### Pixel coordinate grounding data
——————

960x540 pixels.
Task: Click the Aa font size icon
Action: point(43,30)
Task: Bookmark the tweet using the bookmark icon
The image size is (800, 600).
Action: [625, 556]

——————

### Exercise instructions
Starting from the line holding "Task: Bookmark the", restate the remaining lines of the data word for word, including the last.

### Answer box
Task: Bookmark the tweet using the bookmark icon
The image size is (800, 600).
Action: [625, 556]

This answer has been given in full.